That's a Mac, Jack.

The machine I paid for should behave like mine.

Apple has enough control to make the Mac cleaner, safer, and more respectful. If it wants that control, it should use it to defend the user.

The bargain

Apple asks people to accept a controlled platform in exchange for safety, coherence, and peace of mind. That can be a fair bargain. A computer that is easier to trust, easier to maintain, and harder to abuse is worth something.

But the bargain stops being fair when users give up control and still have to live like system administrators. If Apple controls the platform, the App Store, background permissions, login items, file access, installation, and removal, then Apple also owns the responsibility for making those systems legible and clean.

Treat the buyer as the owner

Safety should not require infantilization.
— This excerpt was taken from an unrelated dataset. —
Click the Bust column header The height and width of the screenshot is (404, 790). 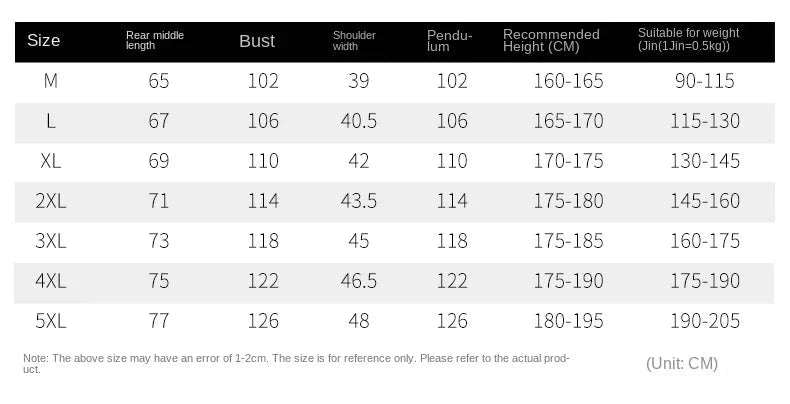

Simplicity should not mean hiding the mess until the user trips over it. Apple should use its control to serve the person who bought the device.

Where it broke

Today, trying software can feel like contaminating your machine. Apps scatter caches, containers, helpers, receipts, launch agents, preferences, logs, and private storage across the system. Some run background services with names no normal person could connect to the app that installed them. Removing the app often removes only the visible bundle.

At the same time, the App Store is not the clean, trusted marketplace its control implies. Too many fake utilities, scam subscriptions, copycats, dark patterns, and junk search results make users pay the cost of a locked-down store without receiving the promised care.

And across the platform, the center of gravity keeps drifting from the personal computer toward Services revenue: storage nudges, account pressure, subscription funnels, media bundles, payment rails, and cloud defaults. The Mac should not feel like a device slowly being redesigned around someone else's recurring revenue.

What Apple should do

Apple should make app ownership visible. Every app should have a built-in footprint view showing what it installed, what it created, what it can access, what starts at login, what runs in the background, and what can be removed.

Apple should make uninstall real. Removing an app should remove the app's bundle, containers, caches, launch agents, login items, preferences, receipts, helpers, and vendor-created leftovers. Trying an app should be reversible by design.

Apple should make background behavior honest. Helpers, agents, daemons, sync processes, updaters, and login items should be grouped under the parent app and named in user language. Nobody should have to search system folders to answer a basic question: what is this, and why is it running?

Apple should make the App Store earn its control. If Apple reviews and mediates software distribution, review should protect people from scams, dark patterns, fake utilities, and apps designed to confuse them into paying.

The principle

The Mac is not vendor territory. Local files, local storage, local settings, and local workflows belong to the person who bought the machine.

Apple is capable of better stewardship. That is the point. This is not an argument for chaos. It is an argument for using Apple's control in the user's interest, not against the user's patience, attention, storage, money, and time.